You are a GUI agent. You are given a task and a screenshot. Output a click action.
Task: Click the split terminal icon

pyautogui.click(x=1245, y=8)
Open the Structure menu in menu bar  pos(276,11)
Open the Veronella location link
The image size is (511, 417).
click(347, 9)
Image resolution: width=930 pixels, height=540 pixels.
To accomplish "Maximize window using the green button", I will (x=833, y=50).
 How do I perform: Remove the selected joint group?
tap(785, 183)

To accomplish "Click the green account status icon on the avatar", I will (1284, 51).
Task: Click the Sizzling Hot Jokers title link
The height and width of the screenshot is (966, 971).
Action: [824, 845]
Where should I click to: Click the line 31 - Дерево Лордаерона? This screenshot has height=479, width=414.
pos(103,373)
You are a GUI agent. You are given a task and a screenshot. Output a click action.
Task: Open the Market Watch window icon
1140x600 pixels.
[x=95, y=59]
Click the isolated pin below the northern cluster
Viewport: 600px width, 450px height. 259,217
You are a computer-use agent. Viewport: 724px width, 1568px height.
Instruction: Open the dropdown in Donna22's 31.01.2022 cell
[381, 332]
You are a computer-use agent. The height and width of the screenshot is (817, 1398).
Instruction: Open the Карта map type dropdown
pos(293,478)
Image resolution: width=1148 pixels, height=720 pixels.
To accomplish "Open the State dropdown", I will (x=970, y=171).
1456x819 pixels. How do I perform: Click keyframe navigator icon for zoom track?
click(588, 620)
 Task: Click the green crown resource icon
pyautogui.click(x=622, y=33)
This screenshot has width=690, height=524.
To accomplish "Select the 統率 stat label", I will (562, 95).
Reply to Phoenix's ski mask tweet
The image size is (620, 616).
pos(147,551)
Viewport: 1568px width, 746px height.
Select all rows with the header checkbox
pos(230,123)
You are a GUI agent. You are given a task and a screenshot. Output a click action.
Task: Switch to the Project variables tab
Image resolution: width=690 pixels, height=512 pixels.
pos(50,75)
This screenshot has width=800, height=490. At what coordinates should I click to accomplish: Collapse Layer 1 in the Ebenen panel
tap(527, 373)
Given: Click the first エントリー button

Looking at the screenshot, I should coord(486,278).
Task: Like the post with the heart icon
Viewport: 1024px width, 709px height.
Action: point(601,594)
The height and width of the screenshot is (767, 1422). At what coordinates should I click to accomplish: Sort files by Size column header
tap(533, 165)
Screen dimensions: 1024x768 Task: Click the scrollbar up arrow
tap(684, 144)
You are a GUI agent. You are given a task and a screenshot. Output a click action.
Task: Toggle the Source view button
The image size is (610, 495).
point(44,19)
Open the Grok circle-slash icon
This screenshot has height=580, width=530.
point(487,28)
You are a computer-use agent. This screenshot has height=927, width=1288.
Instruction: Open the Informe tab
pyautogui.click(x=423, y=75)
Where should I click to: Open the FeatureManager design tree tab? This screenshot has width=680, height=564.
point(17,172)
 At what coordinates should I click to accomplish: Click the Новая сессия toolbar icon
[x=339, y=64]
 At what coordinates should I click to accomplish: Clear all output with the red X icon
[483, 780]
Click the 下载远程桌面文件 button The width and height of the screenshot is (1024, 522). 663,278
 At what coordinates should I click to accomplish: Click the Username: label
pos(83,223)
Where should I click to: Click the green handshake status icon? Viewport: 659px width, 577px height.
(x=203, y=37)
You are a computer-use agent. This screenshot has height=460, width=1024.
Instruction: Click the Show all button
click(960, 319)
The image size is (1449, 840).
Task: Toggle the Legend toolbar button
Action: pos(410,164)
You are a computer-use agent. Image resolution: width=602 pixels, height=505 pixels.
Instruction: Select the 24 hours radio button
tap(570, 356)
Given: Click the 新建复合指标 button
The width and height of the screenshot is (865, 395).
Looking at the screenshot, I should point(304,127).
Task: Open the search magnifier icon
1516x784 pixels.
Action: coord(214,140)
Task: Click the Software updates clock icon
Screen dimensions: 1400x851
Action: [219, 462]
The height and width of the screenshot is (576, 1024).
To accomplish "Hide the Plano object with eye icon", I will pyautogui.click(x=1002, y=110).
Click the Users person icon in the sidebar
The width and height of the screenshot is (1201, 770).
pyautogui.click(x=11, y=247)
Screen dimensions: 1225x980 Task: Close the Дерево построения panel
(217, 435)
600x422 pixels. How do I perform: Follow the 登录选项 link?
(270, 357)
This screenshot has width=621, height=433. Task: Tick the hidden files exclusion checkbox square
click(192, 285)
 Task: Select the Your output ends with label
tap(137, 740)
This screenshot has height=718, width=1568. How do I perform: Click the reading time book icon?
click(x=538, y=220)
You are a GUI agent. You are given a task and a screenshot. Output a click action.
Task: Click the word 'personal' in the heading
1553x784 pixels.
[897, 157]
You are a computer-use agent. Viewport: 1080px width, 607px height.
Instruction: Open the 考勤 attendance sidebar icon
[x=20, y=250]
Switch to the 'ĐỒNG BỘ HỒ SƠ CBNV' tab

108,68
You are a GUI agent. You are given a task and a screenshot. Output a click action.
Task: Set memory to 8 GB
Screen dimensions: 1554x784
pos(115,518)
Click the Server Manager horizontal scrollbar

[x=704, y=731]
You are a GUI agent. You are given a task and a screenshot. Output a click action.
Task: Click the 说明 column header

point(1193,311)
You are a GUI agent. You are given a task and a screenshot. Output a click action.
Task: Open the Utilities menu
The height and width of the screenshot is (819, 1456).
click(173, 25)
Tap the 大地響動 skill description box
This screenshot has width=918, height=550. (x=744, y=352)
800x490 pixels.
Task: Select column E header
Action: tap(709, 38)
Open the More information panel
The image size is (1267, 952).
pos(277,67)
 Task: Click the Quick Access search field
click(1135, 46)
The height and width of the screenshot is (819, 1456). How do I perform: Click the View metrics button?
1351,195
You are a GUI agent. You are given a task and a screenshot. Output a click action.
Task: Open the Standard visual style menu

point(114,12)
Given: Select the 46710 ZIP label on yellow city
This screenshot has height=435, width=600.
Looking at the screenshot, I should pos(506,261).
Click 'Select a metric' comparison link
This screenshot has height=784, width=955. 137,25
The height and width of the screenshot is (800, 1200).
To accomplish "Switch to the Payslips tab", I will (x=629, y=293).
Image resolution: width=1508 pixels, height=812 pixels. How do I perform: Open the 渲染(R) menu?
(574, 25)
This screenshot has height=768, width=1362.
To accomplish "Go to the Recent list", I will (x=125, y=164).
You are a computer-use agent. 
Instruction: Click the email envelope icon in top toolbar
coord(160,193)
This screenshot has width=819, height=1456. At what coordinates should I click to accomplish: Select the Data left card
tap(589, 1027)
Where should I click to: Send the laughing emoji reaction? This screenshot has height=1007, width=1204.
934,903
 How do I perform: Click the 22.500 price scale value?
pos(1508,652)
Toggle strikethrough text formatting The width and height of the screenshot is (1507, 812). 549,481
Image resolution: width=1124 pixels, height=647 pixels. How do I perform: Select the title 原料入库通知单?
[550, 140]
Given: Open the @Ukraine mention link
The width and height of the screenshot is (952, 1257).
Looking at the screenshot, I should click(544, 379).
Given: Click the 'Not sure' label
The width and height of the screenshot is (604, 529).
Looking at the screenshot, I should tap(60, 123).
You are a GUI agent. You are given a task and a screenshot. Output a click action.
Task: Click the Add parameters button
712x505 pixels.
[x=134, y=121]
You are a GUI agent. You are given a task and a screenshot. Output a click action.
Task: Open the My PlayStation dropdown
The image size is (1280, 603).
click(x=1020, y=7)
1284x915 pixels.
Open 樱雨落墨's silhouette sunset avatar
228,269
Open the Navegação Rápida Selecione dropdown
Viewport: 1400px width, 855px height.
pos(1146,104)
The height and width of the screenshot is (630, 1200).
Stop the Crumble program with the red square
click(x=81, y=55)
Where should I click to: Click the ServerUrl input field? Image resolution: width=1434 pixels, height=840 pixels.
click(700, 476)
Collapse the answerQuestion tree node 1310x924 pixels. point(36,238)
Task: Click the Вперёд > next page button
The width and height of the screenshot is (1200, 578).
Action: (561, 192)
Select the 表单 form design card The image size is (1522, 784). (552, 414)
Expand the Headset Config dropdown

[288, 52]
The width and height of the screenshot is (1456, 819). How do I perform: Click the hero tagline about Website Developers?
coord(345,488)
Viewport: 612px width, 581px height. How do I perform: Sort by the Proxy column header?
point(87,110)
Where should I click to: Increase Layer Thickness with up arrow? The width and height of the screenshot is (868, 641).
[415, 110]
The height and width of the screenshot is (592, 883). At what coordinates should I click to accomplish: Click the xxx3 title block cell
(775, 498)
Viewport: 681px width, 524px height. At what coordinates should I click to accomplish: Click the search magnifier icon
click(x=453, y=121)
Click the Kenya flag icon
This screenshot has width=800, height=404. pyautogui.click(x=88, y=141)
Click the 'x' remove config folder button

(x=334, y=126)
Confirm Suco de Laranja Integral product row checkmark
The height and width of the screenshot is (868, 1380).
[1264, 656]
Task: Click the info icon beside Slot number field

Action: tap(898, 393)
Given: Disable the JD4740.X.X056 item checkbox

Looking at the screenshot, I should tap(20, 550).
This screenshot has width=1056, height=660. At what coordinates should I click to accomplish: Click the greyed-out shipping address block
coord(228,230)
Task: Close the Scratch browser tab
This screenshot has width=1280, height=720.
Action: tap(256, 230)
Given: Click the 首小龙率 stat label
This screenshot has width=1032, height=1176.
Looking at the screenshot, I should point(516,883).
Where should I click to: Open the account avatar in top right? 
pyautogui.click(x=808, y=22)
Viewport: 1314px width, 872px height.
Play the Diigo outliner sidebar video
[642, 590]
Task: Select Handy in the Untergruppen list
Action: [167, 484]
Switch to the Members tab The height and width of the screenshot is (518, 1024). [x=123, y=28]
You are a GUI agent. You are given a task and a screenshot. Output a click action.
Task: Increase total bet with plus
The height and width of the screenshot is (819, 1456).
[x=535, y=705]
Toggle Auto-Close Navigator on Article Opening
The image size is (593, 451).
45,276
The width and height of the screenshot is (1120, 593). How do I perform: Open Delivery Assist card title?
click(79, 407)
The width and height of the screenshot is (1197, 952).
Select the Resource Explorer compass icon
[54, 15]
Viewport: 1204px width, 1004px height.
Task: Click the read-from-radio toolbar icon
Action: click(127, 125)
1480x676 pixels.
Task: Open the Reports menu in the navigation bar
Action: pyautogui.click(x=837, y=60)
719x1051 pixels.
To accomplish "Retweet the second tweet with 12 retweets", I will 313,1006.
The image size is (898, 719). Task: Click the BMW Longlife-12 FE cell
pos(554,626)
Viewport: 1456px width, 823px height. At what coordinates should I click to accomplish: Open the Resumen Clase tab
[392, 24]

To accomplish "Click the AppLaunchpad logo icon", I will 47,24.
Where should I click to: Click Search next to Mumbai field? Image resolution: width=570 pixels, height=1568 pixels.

### Aim of the exercise
Reproduce the lines of the records from the one containing "Task: Select the Your output ends with label" down to the one containing "click(1135, 46)", substituting "Tools" for "Utilities" and leaving all else unchanged.

### Output below
 Task: Select the Your output ends with label
tap(137, 740)
This screenshot has height=718, width=1568. How do I perform: Click the reading time book icon?
click(x=538, y=220)
You are a GUI agent. You are given a task and a screenshot. Output a click action.
Task: Click the word 'personal' in the heading
1553x784 pixels.
[897, 157]
You are a computer-use agent. Viewport: 1080px width, 607px height.
Instruction: Open the 考勤 attendance sidebar icon
[x=20, y=250]
Switch to the 'ĐỒNG BỘ HỒ SƠ CBNV' tab

108,68
You are a GUI agent. You are given a task and a screenshot. Output a click action.
Task: Set memory to 8 GB
Screen dimensions: 1554x784
pos(115,518)
Click the Server Manager horizontal scrollbar

[x=704, y=731]
You are a GUI agent. You are given a task and a screenshot. Output a click action.
Task: Click the 说明 column header

point(1193,311)
You are a GUI agent. You are given a task and a screenshot. Output a click action.
Task: Open the Tools menu
The height and width of the screenshot is (819, 1456).
click(173, 25)
Tap the 大地響動 skill description box
This screenshot has width=918, height=550. (x=744, y=352)
800x490 pixels.
Task: Select column E header
Action: tap(709, 38)
Open the More information panel
The image size is (1267, 952).
pos(277,67)
 Task: Click the Quick Access search field
click(1135, 46)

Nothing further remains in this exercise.